Drony wylatują głównie późnym popołudniem i wieczorem, kiedy mieszkańcy intensywnie ogrzewają swoje domy. Pierwsze z urządzeń to zwiadowca, który wyposażony jest w transmisję obrazu. Lokalizuje źródła dymu oraz przekazuje te informacje do operatora drugiego drona, pomiarowego. On zasysa próbki dymu do mobilnego laboratorium Nosacz II. Gdy operator dowie się o zwiększonym stężeniu danego związku chemicznego, przekazuje dane do patrolu straży miejskiej.

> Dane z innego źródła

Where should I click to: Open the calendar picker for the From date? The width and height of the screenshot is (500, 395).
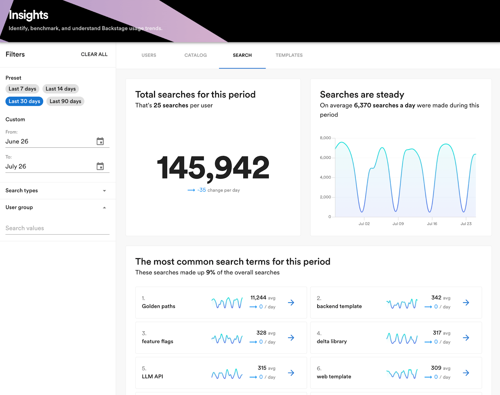101,141
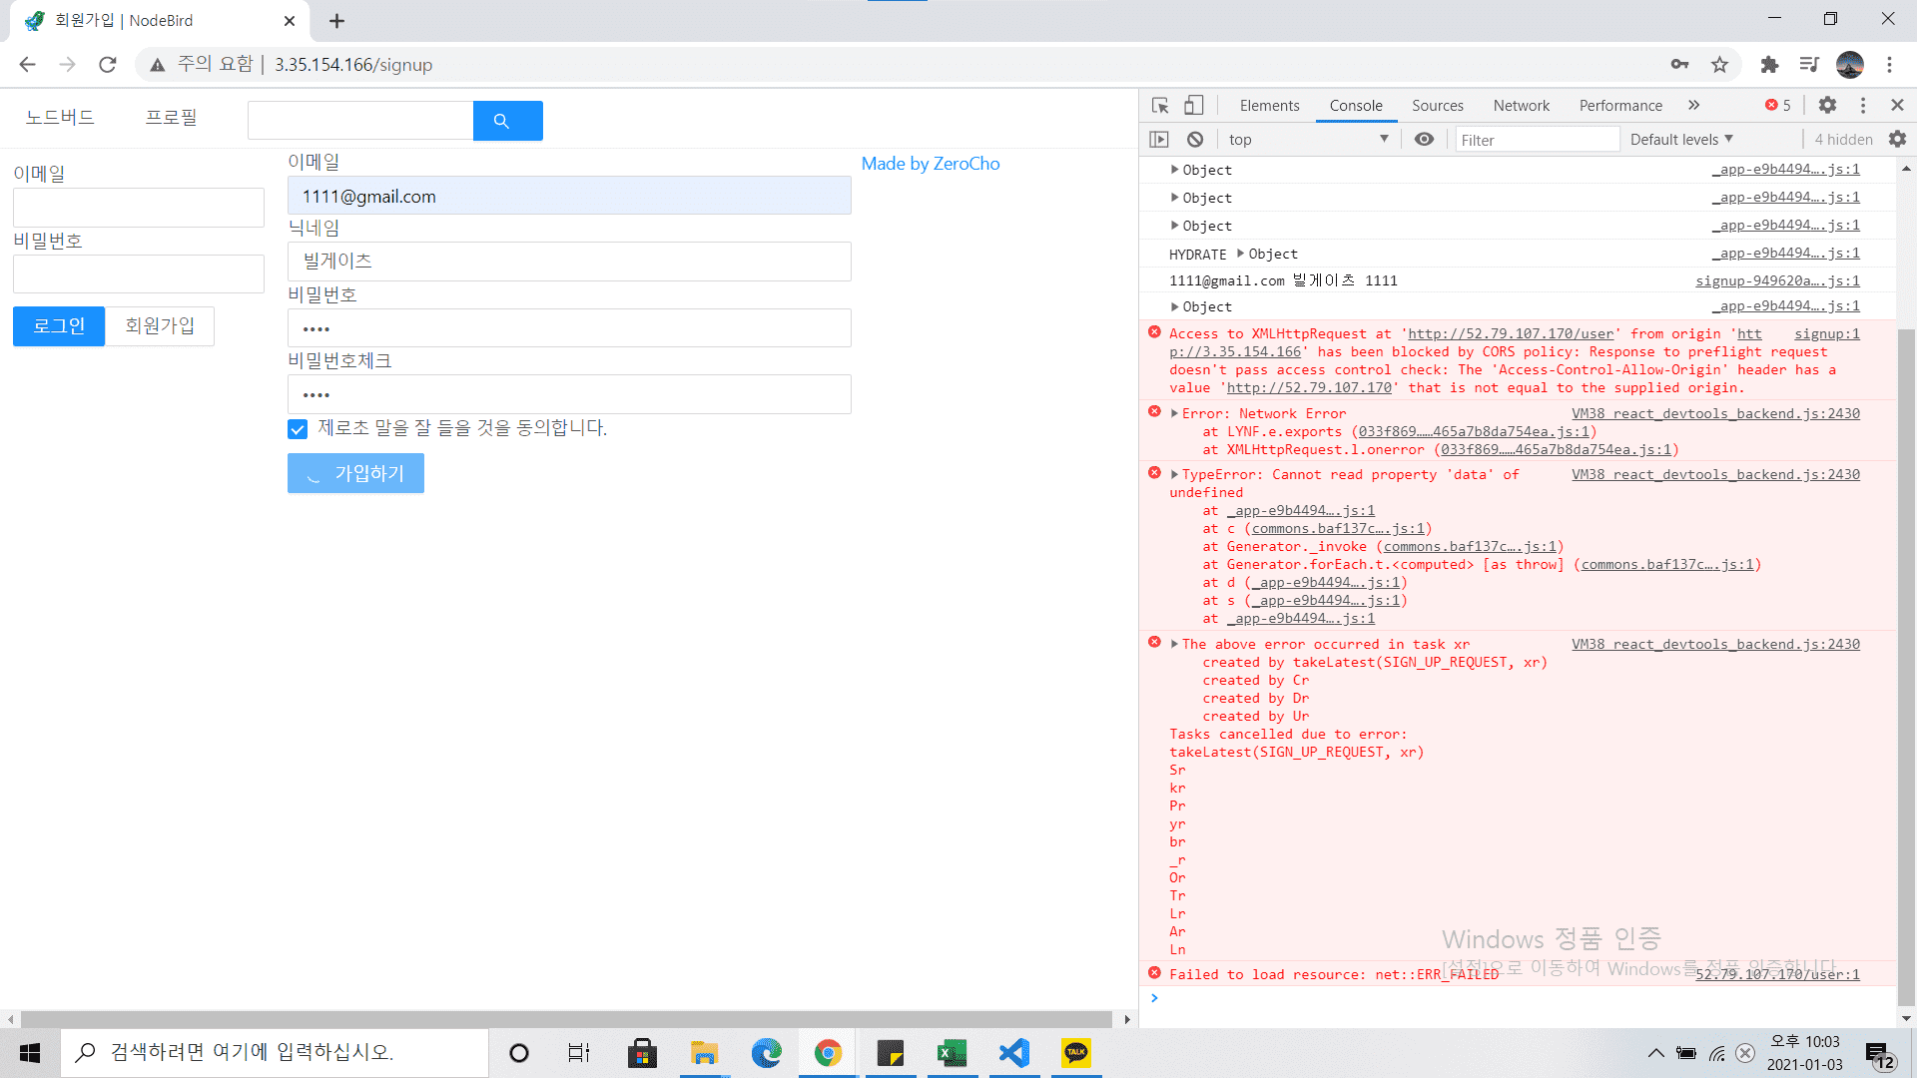1917x1078 pixels.
Task: Click the blue search magnifier button
Action: (507, 121)
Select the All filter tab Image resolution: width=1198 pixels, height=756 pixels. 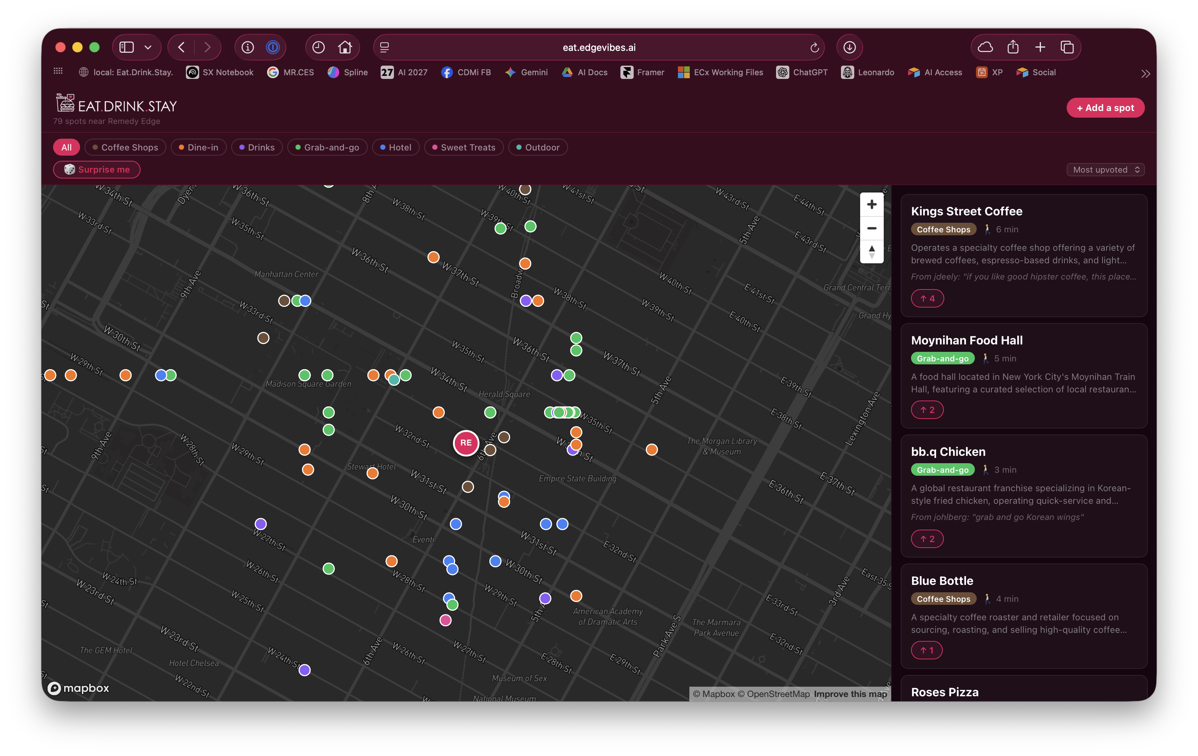tap(66, 147)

Ten decyduje o wejściu na teren posesji i kontroli paleniska.
Mandaty za nieprawidłowości
Gdy strażnicy docierają na miejsce, kontrolują przede wszystkim miejsca gromadzenia odpadów w kontekście możliwego wykorzystania ich do palenia, a także paliwo. W przypadku wykorzystywania węgla do ogrzewania pomieszczeń, kontrola rozpoczyna się od okazania certyfikatu, na podstawie którego określa się parametry paliwa. Przy wykorzystaniu biomasy do ogrzewania, sprawdza się jej wilgotność (nie może przekroczyć 20%). W przypadku stwierdzenia nieprawidłowości, nakładają mandat.
Sprawdzono ponad 7 tysięcy budynków
W okresie od początku października do 21 listopada wykonano 15 sesji trwających 3 godziny oraz 9 po 2 godziny. Po 63 godzinach w powietrzu, dron skontrolował ponad 7 tysięcy budynków. Kontrola dotknęła 167 obiektów, ale nieprawidłowość wykryto tylko w jednym z nich. Okazało się, że gospodarz używał palet nasączonych impregnatem jako drewna opałowego. Sprawca został ukarany mandatem. Za palenie w piecach niedozwolonym paliwem grozi mandat w wysokości 500 zł. W przypadku skierowania sprawy do Sądu Rejonowego, grzywna może wzrosnąć nawet do 5000 zł. Kontrole dronem mają trwać do 9 grudnia.